COLUMBUS, N.M. — The 1.5-mile barrier along the U.S.-Mexico border was designed to keep cars from illegally crossing into the United States. There's just one problem: It was accidentally built on Mexican soil. Now embarrassed border officials say the mistake could cost the federal government more than $3 million to fix.A small price to pay, really, what, with current estimates on the virtual border wall project (if they get it "right" the first time around) up to cool $30 billion dollars.
But what about our border to the north? So much for homeland security.
In Texas, the opposition to the wall is gaining momentum. Even The Nature Conservancy (usually staunchly apolitical) is starting to speak out about the devastating ecological effects the wall would have on their "Southmost Preserve."
The preserve hums with the energy of wildlife.
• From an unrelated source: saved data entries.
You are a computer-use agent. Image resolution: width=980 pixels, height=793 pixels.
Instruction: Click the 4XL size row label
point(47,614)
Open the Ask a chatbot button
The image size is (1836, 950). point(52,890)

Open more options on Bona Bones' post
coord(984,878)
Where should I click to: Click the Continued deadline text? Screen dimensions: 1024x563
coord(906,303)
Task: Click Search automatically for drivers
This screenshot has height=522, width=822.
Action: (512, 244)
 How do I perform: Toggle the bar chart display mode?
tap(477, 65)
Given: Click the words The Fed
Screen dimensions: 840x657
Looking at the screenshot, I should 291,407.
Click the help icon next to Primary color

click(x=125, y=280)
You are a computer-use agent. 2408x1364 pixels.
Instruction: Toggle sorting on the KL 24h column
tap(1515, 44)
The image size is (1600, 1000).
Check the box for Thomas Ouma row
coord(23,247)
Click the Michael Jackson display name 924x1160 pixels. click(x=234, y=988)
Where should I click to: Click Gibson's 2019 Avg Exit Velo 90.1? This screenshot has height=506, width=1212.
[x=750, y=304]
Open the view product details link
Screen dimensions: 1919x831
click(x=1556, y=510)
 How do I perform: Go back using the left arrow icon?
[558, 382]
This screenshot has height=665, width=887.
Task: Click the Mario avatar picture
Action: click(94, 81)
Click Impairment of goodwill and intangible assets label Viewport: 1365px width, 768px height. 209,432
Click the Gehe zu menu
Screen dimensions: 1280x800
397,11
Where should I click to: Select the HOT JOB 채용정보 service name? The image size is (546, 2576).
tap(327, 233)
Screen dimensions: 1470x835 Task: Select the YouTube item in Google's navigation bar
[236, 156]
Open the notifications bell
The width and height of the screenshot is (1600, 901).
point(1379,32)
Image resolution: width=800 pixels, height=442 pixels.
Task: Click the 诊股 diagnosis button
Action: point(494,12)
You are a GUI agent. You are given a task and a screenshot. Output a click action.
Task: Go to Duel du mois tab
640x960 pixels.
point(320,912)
Rare birds provide a soundtrack; butterflies flit in and out of the brush; ducklings splash in the water.
"It would be a real shame to lose this natural history," said Najera, a program manager with the Nature Conservancy, which acquired the 1,034-acre preserve just east of Brownsville in 1999.
The conservancy farms a portion of the land, but its main work is restoring the native Tamaulipan thornscrub habitat that is vanishing as the Valley becomes urbanized. The preserve, on the northernmost edge of a biological province that's mostly in Northeast Mexico, is home to one of two remaining large stands of native Mexican sabal palms in the United States.
The Texas tortoise, the Texas indigo snake and other threatened species live here. The Altamira oriole, black-bellied and fulvous whistling ducks, the chachalaca and Couch's kingbird, among many other birds, can be found in the wooded groves and in the tranquil wetlands.
Red-winged blackbirds and the scarlet blooms of Turk's cap provide some of the many flashes of color.
Sounds like a great place worth saving to us.